I'm puzzled about a service I am going to take, at the Hull Unitarian Church. I don't know what to do. It is for January 3rd. I want the topic to be new things, and although the new decade starts in a year's time the noughties are already replaced by the tens and teens.
So I have two ideas in my head. One is to do a theological service, bringing forward and projecting forward in a postmodern way the theology and practice of James Martineau. A new theology from old: naturalistic, liberal, with our sociology of knowledge, historically proper and forward projecting. I think I could make a good stab at that. But another idea that I could pursue is beginnings, as I am a long term diary keeper of detail (with some exceptions, open ended lined A4 books not space limiting diaries). I have had a look at the first proper Sunday Unitarian service I attended and read my first impressions. For example, I wrote of symbol at the front being 'a cross with the top lopped off and replaced by a flame' - well that was one way of seeing the flaming chalice.
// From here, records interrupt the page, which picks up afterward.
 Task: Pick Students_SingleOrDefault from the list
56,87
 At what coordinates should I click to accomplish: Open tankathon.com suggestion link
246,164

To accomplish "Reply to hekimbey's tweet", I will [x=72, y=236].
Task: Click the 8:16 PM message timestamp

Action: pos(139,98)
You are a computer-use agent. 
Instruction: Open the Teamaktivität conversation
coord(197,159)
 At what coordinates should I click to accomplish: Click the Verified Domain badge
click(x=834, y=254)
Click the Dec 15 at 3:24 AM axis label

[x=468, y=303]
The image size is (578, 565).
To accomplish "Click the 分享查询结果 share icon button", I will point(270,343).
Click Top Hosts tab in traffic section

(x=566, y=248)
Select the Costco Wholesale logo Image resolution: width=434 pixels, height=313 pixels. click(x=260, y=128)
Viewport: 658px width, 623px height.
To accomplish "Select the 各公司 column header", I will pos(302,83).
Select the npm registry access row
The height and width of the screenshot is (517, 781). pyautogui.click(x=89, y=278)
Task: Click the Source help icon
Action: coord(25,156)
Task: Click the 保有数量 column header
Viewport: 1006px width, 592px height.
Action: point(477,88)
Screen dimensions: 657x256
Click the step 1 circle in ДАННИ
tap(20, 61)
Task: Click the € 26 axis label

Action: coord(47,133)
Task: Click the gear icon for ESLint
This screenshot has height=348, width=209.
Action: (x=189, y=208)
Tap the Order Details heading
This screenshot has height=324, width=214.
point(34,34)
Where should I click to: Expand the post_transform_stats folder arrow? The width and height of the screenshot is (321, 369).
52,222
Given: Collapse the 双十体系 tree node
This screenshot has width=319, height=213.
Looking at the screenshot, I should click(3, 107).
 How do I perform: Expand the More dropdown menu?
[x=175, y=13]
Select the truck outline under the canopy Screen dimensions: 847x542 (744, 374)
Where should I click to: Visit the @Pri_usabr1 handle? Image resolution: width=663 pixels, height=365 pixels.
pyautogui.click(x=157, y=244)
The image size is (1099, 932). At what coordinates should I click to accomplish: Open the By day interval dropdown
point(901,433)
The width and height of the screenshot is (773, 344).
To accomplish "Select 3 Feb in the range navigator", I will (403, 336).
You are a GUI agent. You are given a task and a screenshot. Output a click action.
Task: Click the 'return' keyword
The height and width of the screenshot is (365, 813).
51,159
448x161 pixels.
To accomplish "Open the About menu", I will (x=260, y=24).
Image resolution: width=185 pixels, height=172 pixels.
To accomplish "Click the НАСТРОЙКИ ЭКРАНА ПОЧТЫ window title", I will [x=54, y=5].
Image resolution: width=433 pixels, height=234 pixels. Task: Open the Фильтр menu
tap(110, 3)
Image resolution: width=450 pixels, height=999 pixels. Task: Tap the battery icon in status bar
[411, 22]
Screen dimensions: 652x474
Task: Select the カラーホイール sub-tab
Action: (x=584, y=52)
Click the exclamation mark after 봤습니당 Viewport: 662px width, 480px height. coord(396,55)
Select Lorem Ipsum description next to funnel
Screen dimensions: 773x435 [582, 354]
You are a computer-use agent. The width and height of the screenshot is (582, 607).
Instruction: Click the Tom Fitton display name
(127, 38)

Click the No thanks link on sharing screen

My visit there was after the Baha'is used the hall for a meeting, to investigate the church itself by attending, and my account is in amongst a context of discovering the Baha'i cultic behaviour around a woman I was interested in - Baha'is have peculiar rules about relationships and they marry rapidly before any romantic contact; by now I'd been identified as too much an outsider when it came to thinking for myself regarding their religion, and finding some Covenant Breaker's material that put a different view from their self-presentation. Also there had been a visit for a number of days to a theological college in Birmingham when I was considering applying for Anglican ministry training, and I was pretty much appalled that I had something in common with the staff but very little with most students, who seemed to live in a different world from me. Things back in 1984 seem little different from now (and I was also writing about all the infighting in the Church of England!).
There are (so far skimmed at) three services in a row (there is a gap when out of town one Sunday) where there are quite some extensive same day notes written about what happened and who said what. I don't write as extensively these days on such matters (for one thing, I don't seem to remember sermons as well). But it could be interesting to show impressions when I was less well informed. This was November and December 1984. By 1989-90 I was at Unitarian College, and I managed to be a heretic there too - outside the British Unitarian mainstream. I still am, really, except I know that now and I'm not so innocent, though I see a number of other people have moved on since.
So I'll look at these entries more carefully and see if there is a sermon to be created, and indeed a liturgy on new things. I know that after so many I went back to the Church of England, and thoughts of its ministry, only for my beliefs to collapse and then to attend the Unitarians with greater intent, usually still interspersed with some Anglican services for some years. Just like I attend now.